I was trying to identify a range that would allow me to say that the US had never had a minirecession. It would be annoying to always have to say “We’ve never had a minirecession except in 1959.”
I suppose I picked 1% to 2% as simple round numbers for a definition, rather than 0.9% to 2.1%.
You said we’ve had no special factors such as a steel strike, but the immigration surge that pushed up unemployment in 2023 was a special factor. If you look at the very rapid growth in total employment during 2023, it didn’t look at all like a mini-recession.
Having said all of that, I have no objection to people labelling it a mini-recession. Even in that case, however, I’d continue to observe that we’ve never seen unemployment rise by between 1% and 2%, which is exceedingly odd.
BTW, I think it probably would have been better if tighter money had led to a clear minirecession in 2023, say with unemployment rising by 1.0% or 1.1%, as it probably would have meant more progress against inflation, and less risk of an actual recession in 2025.
David Henderson
Jan 10 2025 at 8:02pm
You write:
I don’t understand. That would make the Great Depression a mini-recession.
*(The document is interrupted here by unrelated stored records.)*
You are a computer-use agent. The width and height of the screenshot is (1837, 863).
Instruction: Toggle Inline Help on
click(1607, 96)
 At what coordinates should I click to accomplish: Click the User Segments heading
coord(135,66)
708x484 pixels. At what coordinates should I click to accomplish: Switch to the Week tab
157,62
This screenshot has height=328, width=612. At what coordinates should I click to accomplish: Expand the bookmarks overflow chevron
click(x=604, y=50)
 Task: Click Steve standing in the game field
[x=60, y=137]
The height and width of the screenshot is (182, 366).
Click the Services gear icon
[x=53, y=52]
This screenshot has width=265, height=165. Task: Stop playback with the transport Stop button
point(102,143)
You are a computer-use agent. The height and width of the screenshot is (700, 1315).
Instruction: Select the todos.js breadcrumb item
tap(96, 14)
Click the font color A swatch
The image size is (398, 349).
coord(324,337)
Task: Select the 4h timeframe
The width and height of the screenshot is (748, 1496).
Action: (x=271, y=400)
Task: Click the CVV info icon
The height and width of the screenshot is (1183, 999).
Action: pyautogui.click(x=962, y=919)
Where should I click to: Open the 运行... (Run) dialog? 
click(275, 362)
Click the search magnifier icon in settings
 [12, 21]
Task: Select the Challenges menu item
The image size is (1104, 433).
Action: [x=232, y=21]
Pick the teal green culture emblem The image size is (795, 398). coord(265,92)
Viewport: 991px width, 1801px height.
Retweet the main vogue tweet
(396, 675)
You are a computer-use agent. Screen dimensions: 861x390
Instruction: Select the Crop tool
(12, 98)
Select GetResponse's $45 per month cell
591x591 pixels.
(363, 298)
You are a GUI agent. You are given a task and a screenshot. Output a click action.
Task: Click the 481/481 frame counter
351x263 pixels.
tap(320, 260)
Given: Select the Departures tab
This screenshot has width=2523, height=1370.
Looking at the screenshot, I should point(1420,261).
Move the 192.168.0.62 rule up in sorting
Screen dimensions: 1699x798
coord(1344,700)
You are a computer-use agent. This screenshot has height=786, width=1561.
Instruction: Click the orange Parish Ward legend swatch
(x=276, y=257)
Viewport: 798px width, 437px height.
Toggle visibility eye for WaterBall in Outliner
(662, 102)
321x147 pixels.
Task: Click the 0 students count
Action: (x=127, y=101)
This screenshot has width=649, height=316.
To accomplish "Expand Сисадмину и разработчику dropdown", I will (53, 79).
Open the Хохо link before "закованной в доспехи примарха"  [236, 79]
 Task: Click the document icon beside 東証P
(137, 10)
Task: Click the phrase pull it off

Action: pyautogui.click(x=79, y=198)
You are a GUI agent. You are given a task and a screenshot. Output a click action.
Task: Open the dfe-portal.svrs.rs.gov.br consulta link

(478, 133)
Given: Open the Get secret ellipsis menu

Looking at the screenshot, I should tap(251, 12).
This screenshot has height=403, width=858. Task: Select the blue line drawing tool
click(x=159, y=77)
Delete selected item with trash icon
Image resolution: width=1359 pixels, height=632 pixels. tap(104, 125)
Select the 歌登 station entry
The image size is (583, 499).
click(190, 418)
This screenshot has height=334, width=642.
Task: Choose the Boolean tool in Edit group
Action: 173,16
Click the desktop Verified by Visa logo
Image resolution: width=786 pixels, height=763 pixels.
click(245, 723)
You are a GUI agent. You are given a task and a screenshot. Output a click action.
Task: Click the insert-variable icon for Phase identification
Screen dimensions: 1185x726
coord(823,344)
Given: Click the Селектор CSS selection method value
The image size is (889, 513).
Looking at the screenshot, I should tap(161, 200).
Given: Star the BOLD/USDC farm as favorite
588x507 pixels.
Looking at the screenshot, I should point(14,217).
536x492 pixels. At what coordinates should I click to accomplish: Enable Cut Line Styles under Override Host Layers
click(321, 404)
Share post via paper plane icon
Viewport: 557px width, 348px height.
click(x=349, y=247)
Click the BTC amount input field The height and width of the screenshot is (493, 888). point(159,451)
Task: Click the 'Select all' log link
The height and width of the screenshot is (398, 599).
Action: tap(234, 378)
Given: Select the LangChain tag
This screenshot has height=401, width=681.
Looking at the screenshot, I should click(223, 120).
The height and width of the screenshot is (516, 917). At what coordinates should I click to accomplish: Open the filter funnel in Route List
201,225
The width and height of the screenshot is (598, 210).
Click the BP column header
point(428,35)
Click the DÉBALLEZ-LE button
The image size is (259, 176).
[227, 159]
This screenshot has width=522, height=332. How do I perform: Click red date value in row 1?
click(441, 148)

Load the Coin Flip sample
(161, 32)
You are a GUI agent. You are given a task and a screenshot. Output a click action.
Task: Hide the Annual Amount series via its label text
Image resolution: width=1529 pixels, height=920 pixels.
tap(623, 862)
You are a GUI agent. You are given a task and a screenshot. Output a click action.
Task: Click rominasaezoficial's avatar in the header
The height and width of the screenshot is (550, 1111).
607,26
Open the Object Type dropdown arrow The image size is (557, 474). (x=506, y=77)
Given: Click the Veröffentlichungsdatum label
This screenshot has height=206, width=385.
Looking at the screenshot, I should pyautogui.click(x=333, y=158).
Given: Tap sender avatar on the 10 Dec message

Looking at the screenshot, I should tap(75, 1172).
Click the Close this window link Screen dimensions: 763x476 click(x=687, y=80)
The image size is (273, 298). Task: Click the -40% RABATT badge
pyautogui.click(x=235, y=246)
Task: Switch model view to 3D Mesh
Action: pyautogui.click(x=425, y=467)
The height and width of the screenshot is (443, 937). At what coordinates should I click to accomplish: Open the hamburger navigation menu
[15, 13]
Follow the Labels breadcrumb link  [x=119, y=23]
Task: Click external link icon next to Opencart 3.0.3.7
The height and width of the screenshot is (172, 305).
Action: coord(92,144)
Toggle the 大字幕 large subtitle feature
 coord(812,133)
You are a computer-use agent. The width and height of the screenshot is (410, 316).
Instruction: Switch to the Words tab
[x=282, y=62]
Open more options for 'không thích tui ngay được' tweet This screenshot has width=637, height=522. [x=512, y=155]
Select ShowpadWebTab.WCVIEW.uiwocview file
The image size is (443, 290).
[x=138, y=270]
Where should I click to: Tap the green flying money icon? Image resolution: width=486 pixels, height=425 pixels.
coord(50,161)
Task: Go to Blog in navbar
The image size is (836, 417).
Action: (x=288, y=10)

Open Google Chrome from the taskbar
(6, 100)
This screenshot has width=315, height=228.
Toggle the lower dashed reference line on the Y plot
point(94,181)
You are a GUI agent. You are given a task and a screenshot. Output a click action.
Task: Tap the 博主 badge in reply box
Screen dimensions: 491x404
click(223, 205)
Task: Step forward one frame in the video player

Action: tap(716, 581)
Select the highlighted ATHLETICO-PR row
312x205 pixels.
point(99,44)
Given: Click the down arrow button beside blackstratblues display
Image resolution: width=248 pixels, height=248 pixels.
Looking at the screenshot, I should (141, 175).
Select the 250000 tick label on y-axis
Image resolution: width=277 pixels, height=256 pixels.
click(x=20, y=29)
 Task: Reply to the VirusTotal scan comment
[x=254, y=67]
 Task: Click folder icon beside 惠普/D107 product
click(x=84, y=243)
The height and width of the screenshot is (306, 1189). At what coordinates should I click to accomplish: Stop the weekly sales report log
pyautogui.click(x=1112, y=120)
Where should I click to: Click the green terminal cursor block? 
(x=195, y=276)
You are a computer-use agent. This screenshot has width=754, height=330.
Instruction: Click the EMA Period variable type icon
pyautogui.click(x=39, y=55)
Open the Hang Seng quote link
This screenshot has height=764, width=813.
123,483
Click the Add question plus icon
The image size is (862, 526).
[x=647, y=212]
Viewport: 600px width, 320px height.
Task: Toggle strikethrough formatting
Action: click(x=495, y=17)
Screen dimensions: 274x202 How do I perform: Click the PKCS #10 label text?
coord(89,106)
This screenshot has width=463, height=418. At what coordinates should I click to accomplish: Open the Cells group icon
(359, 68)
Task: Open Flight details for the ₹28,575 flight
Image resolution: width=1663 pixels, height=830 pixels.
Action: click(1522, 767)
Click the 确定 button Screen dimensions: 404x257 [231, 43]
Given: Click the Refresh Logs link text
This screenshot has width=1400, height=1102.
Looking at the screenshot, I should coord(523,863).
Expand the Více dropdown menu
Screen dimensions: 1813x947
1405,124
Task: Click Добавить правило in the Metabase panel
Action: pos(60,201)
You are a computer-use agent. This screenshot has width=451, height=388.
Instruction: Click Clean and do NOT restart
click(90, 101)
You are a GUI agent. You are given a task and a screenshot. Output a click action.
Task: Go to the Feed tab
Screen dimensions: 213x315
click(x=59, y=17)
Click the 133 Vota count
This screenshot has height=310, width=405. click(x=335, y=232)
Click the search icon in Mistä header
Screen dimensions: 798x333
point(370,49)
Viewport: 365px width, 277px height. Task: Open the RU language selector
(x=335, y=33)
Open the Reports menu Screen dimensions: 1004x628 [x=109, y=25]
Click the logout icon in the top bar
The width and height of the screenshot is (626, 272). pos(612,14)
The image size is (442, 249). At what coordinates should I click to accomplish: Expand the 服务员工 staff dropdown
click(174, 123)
Did you mean to write, “I define a mini-recession as an increase in the unemployment rate of at most one percentage point?”
Jonathan S
Jan 10 2025 at 8:09pm
My guess is Scott meant “an increase in the unemployment rate of at least one percentage point with no NBER recession” but I’m sure he will clarify.
Scott Sumner
Jan 11 2025 at 1:16pm
Sorry, I meant an increase of between 1% and 2% (but no more), which is the range I discussed in previous posts. My bad.
By that definition, the US has never had a mini-recession.
Thomas L Hutcheson
Jan 10 2025 at 9:16pm
What is the NGDP that you think is consistent with <2.5% inflation (CPI or PCE?) and low unemployment?
Scott Sumner
Jan 11 2025 at 11:42pm
Something close to 4%, or slightly higher.
Thomas L Hutcheson
Jan 12 2025 at 3:51pm
Does that not imply PCE inflation <2%? If 2% is the minimum needed to facilitate relative price adjustment to average ongoing shocks, why would <2% be desirable when actual inflation was >2%. It’s one of the things that has always puzzled me about NGDP targeting, that it could produce under-target inflation sometimes.
Craig
Jan 10 2025 at 10:13pm
“To summarize, the soft landing hypothesis is still quite plausible, but not certain. ”
Indeed, formerly in Team Hard Landing, I am now in Team Soft Landing but I don’t discount the possibilities of a “No Landing”
Jose Pablo
Jan 11 2025 at 2:40pm
Yes, higher interest rates played a role in lower stock prices
Do they? I have doubts about this (frequent) way of reasoning.
That would be true if interest rates and future cash-flows were independent. But they are not. They are related.
If higher interest rates “mean” higher future cash-flows (for instance because of higher inflation rates or because of higher real growth) the impact on stock prices would be far from clear.
Probably, the right answer to how changes in interest rates affects stock prices is “it’s complicated”
Jose Pablo
Jan 11 2025 at 2:58pm
For instance, to the extent that the “strong job market” is a suprise, it should lead to an increas in both, interest rates, and expectations of future cash-flows as a result of a stronger economy.
The combined impact on stock prices should be far from clear. Which seems weird is to think that stonger future cash-flows expectations were already in the prices but the hihger interest rates were not.
Scott Sumner
Jan 11 2025 at 11:43pm
I mostly agree, but higher inflation does seem to hurt stock prices, despite what you say. Inflation is also a tax on capital.
John Hall
Jan 13 2025 at 11:09am
And seriously what is up with the formatting of the comments? None of my line breaks show up properly.